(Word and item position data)
— begin —
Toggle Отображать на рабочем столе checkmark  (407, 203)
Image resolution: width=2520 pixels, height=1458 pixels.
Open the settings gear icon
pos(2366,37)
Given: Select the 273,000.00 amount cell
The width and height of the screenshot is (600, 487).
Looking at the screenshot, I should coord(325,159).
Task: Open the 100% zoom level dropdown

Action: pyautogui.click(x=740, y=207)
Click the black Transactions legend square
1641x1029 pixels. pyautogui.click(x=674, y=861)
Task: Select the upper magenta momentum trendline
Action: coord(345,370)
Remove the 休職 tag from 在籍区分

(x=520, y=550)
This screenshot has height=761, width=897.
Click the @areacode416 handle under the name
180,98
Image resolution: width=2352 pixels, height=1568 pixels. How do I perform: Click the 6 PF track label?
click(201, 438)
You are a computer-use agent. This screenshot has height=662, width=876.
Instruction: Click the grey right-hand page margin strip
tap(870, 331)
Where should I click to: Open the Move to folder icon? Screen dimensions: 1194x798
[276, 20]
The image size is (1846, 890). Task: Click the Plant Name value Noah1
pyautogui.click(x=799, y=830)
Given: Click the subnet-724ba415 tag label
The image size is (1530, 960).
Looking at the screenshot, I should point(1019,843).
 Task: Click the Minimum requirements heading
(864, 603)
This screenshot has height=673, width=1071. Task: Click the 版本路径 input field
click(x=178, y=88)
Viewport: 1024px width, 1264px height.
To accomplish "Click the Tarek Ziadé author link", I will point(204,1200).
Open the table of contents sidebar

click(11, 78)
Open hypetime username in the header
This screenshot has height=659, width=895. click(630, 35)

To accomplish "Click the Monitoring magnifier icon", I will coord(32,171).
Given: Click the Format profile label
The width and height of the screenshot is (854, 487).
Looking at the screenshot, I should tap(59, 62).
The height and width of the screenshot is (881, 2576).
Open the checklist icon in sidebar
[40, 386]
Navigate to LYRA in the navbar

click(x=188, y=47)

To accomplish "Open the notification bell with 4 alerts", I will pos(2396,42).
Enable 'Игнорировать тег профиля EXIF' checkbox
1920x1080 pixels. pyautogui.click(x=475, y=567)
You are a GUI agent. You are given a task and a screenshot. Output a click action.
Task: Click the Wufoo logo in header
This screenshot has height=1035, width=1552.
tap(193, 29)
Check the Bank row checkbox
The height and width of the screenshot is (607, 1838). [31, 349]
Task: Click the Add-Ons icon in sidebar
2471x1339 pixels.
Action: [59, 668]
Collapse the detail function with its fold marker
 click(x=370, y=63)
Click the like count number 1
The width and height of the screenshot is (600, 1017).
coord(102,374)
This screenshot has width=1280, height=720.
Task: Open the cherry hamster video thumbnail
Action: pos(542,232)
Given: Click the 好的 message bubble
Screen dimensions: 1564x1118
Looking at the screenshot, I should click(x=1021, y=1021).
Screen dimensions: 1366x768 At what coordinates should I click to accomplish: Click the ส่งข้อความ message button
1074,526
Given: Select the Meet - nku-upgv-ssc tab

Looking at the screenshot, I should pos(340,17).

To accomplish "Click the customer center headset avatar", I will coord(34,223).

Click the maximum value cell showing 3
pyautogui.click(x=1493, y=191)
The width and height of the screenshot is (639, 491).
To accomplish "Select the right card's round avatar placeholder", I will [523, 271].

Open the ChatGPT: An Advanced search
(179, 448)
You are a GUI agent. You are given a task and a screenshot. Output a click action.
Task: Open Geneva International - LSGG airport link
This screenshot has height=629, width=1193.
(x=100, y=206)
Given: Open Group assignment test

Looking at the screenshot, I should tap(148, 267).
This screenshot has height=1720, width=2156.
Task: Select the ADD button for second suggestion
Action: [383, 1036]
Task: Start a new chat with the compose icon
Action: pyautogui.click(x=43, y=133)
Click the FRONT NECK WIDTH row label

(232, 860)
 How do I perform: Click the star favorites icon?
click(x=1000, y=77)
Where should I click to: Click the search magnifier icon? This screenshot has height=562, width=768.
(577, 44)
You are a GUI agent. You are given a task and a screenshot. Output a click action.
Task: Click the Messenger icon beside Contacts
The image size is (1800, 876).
— end —
* **Directions**
Update the part of the records that opens with the line containing "The width and height of the screenshot is (639, 491)." and closes at the end of the records by replacing "FRONT NECK WIDTH" with "BACK NECK WIDTH", leaving all else unchanged.

* **Final result**
The width and height of the screenshot is (639, 491).
To accomplish "Select the right card's round avatar placeholder", I will [523, 271].

Open the ChatGPT: An Advanced search
(179, 448)
You are a GUI agent. You are given a task and a screenshot. Output a click action.
Task: Open Geneva International - LSGG airport link
This screenshot has height=629, width=1193.
(x=100, y=206)
Given: Open Group assignment test

Looking at the screenshot, I should tap(148, 267).
This screenshot has height=1720, width=2156.
Task: Select the ADD button for second suggestion
Action: [383, 1036]
Task: Start a new chat with the compose icon
Action: pyautogui.click(x=43, y=133)
Click the BACK NECK WIDTH row label

(232, 860)
 How do I perform: Click the star favorites icon?
click(x=1000, y=77)
Where should I click to: Click the search magnifier icon? This screenshot has height=562, width=768.
(577, 44)
You are a GUI agent. You are given a task and a screenshot. Output a click action.
Task: Click the Messenger icon beside Contacts
The image size is (1800, 876).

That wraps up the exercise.